Deleting a storage in use by a feature might result in errors. Update the affected features to use a different storage first.

Monitor Storage Health

A storage moves to the Error state when Sysdig cannot complete an operation against the bucket. When this happens, a Failure History icon appears next to the storage; select it to open the Failure History dialog.

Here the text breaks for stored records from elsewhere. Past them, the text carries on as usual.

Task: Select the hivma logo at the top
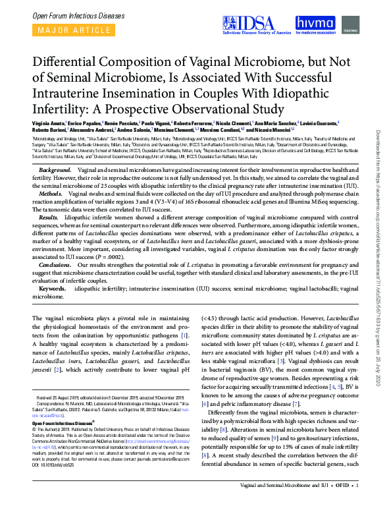point(315,24)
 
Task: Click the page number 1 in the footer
point(356,504)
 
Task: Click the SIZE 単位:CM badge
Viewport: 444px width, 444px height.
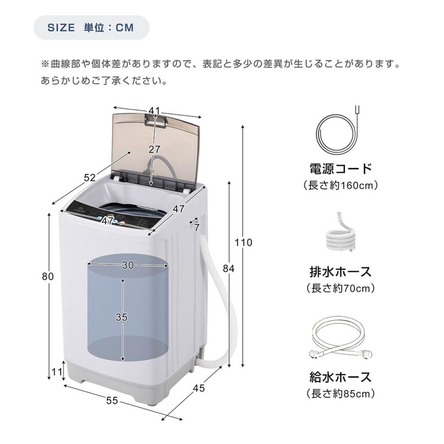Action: tap(91, 27)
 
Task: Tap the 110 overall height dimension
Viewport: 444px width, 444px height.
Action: tap(244, 243)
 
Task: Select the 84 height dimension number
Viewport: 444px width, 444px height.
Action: tap(228, 269)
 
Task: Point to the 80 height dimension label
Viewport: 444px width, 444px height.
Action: tap(47, 277)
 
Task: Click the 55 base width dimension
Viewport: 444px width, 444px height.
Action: tap(112, 401)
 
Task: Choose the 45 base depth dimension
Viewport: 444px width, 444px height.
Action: tap(198, 388)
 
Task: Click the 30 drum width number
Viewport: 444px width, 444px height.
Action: tap(128, 265)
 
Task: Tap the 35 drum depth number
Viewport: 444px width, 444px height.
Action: tap(121, 317)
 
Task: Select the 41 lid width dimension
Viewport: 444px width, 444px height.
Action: tap(155, 111)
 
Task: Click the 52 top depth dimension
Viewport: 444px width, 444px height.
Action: tap(90, 178)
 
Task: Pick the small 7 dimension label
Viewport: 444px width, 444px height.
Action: tap(196, 228)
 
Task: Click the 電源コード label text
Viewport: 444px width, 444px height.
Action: tap(340, 169)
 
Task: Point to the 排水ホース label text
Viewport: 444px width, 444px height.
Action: tap(340, 271)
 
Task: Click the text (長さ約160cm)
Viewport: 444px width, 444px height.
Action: tap(340, 185)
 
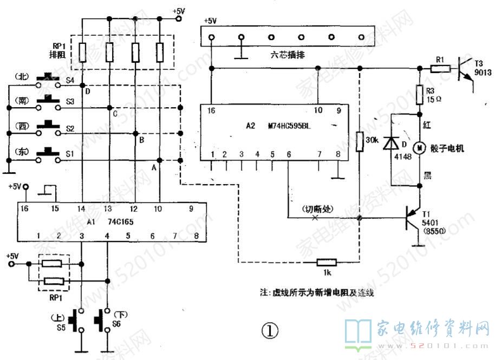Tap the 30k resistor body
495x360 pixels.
pyautogui.click(x=359, y=141)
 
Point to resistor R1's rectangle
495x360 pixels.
pyautogui.click(x=440, y=69)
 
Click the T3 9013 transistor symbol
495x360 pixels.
pyautogui.click(x=465, y=69)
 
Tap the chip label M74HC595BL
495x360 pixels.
pyautogui.click(x=291, y=127)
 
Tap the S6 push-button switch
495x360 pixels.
pyautogui.click(x=101, y=322)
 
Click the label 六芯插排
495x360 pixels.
pyautogui.click(x=286, y=54)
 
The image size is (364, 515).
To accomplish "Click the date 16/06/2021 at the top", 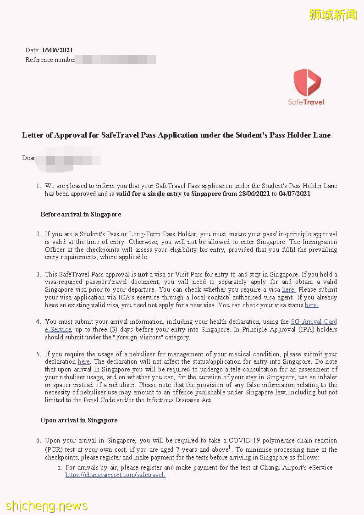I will click(57, 50).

The dialog lists the most recent failed operations against the bucket. Each entry shows time and status.

Failures are recorded automatically whenever Sysdig cannot write to, read from, or list the bucket β€” for example when uploading a capture or a log, or when listing existing objects. Use the timestamps to correlate a failure with a recent change (such as a credential rotation) and narrow down the cause. Common causes include:

  • Expired, rotated, or revoked credentials.
  • Insufficient permissions on the bucket, or on the assumed role for AssumeRole configurations.
  • A bucket that was deleted, renamed, or moved to a different region.
  • An unreachable or misconfigured endpoint (S3-compatible providers).
  • A region or addressing-style mismatch (S3-compatible providers).

After correcting the underlying issue, modify the storage and run Test integration again to confirm the connection is healthy. The storage returns to Active once operations succeed.